▶ Exercise:
Could you write the entries out again, exactly as they are?

▶ Task inputs:
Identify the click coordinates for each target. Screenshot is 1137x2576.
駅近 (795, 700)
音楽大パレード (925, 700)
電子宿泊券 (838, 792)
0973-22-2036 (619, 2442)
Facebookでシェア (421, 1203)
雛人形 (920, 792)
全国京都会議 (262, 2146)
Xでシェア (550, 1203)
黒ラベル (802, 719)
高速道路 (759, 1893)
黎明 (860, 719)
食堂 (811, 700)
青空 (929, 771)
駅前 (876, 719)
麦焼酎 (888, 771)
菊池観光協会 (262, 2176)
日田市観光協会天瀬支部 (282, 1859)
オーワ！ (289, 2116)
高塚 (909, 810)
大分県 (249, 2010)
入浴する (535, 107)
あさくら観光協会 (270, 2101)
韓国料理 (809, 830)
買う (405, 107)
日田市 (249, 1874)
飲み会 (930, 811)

▶ Answer for the task:
Identify the click coordinates for each target. Screenshot is 1137x2576.
駅近 (795, 700)
音楽大パレード (925, 700)
電子宿泊券 (838, 792)
0973-22-2036 (619, 2442)
Facebookでシェア (421, 1203)
雛人形 (920, 792)
全国京都会議 (262, 2146)
Xでシェア (550, 1203)
黒ラベル (802, 719)
高速道路 (759, 1893)
黎明 (860, 719)
食堂 (811, 700)
青空 (929, 771)
駅前 (876, 719)
麦焼酎 (888, 771)
菊池観光協会 (262, 2176)
日田市観光協会天瀬支部 (282, 1859)
オーワ！ (289, 2116)
高塚 (909, 810)
大分県 (249, 2010)
入浴する (535, 107)
あさくら観光協会 (270, 2101)
韓国料理 (809, 830)
買う (405, 107)
日田市 (249, 1874)
飲み会 (930, 811)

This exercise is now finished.